# Am I estimating my 2018 tax liability correctly?



## Isitworthit (Jan 18, 2018)

I just started driving Uber/Lyft full time this year and am not sure I'm estimating my end of year tax liability correctly. Never had significant 1099 income before.

My Jan & Feb earnings are:

$5,100 net pay (checking account deposits)
subtract $3,406 SMR deduction for 6,250 online miles (54.5 cents/mile)
= $1,694 taxable income
15.3% self employment tax = $259
13% income tax = $220 (13% is based on married/joint filing with approx $60K w2 income and homeowner deductions) 
Tax total = $479 owed on the $5,100 I earned in two months.
So multiply by 6 to estimate annual earnings of $30,600 that would leave a total tax due of 479 X 6 = $2874.
Am I correct to assume that my TurboTax software for 2017 tax year will help me estimate quarterly payments for 2018 and those should be about $725 each quarter ($2900/4)?

Thanks in advance!


----------



## Older Chauffeur (Oct 16, 2014)

Your numbers sound reasonable, subject to the changes coming with the new tax regs for 2018. But I'm not sure that TurboTax will give you an accurate estimate for quarterly payments based on 2017 if you weren't working for Uber/Lyft full time. Maybe they let you put in estimated earnings for this year like you have posted here.

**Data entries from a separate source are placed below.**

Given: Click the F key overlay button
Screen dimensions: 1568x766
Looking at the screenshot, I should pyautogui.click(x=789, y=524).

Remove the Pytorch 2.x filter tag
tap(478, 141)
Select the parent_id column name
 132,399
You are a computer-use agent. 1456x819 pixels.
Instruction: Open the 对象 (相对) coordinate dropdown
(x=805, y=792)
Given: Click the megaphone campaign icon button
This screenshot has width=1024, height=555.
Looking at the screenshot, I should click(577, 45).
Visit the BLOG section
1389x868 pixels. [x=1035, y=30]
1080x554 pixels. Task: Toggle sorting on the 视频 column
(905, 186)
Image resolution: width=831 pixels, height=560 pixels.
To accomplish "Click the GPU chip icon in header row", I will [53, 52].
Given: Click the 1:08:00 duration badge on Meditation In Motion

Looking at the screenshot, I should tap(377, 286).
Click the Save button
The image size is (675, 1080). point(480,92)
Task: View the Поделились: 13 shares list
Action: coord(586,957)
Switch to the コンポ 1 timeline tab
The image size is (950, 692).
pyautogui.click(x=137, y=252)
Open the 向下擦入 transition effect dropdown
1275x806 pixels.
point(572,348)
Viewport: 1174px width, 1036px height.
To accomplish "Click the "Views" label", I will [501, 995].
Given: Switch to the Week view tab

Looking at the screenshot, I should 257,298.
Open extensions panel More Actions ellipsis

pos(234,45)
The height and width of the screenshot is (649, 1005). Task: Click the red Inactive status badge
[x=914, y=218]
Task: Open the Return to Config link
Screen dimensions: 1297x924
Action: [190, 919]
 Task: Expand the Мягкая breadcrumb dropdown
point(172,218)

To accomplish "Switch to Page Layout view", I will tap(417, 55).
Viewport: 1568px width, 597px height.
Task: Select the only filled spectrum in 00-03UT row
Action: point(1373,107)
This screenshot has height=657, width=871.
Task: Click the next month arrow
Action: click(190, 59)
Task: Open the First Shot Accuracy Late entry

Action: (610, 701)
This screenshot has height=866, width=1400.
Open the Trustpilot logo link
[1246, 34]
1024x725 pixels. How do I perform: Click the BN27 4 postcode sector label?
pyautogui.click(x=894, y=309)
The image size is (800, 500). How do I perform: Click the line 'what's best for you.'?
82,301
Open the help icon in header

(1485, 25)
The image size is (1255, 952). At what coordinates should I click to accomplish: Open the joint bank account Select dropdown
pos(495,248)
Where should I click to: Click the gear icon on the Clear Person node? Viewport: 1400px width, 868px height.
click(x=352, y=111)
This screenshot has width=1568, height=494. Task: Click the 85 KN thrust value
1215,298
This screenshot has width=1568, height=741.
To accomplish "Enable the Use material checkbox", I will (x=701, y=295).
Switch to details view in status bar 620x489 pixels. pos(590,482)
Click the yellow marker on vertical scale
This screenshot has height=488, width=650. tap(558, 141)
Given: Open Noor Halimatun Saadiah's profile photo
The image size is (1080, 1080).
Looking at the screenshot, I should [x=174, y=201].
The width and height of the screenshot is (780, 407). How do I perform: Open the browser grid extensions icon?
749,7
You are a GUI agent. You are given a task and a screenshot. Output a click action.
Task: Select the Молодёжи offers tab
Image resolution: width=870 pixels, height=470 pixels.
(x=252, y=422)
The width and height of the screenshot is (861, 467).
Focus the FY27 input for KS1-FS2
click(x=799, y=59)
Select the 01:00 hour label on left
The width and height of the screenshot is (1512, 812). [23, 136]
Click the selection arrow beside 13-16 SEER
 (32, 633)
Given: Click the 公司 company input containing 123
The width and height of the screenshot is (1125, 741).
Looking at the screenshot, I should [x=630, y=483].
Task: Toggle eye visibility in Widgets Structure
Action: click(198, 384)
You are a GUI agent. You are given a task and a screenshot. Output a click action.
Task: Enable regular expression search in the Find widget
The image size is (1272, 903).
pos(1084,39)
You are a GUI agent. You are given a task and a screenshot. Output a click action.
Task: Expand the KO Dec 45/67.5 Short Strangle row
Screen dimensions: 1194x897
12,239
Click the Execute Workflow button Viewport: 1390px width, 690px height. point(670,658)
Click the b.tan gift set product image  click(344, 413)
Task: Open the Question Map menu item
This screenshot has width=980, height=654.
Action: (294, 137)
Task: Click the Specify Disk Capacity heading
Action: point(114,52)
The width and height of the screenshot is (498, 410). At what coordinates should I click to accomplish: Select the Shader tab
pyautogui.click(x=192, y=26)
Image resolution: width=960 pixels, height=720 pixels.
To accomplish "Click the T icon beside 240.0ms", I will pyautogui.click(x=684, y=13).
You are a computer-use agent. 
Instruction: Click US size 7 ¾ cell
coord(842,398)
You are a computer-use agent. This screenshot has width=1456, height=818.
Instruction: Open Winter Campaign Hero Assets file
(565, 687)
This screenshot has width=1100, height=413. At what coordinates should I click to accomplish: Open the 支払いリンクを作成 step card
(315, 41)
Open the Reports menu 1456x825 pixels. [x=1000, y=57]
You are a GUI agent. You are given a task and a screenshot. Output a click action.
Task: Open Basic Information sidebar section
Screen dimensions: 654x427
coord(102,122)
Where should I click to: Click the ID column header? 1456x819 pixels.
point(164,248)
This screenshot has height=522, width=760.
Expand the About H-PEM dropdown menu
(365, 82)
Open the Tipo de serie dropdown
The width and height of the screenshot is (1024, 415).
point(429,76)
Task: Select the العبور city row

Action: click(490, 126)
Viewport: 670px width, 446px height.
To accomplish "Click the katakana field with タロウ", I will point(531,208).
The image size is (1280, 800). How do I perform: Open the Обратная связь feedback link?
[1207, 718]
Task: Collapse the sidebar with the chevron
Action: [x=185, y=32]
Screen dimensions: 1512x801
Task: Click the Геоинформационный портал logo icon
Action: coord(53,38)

Disclosure: I'm not a tax professional.


----------



## SEAL Team 5 (Dec 19, 2015)

Isitworthit said:


> I just started driving Uber/Lyft full time this year and am not sure I'm estimating my end of year tax liability correctly. Never had significant 1099 income before.
> 
> My Jan & Feb earnings are:
> 
> ...


It looks like your doing it pretty good. You can also deduct a portion of your wireless/data bill before paying SE tax. You'll be happy to know that part of the SE tax that you paid is tax deductible on your 1040 Schedule A.


----------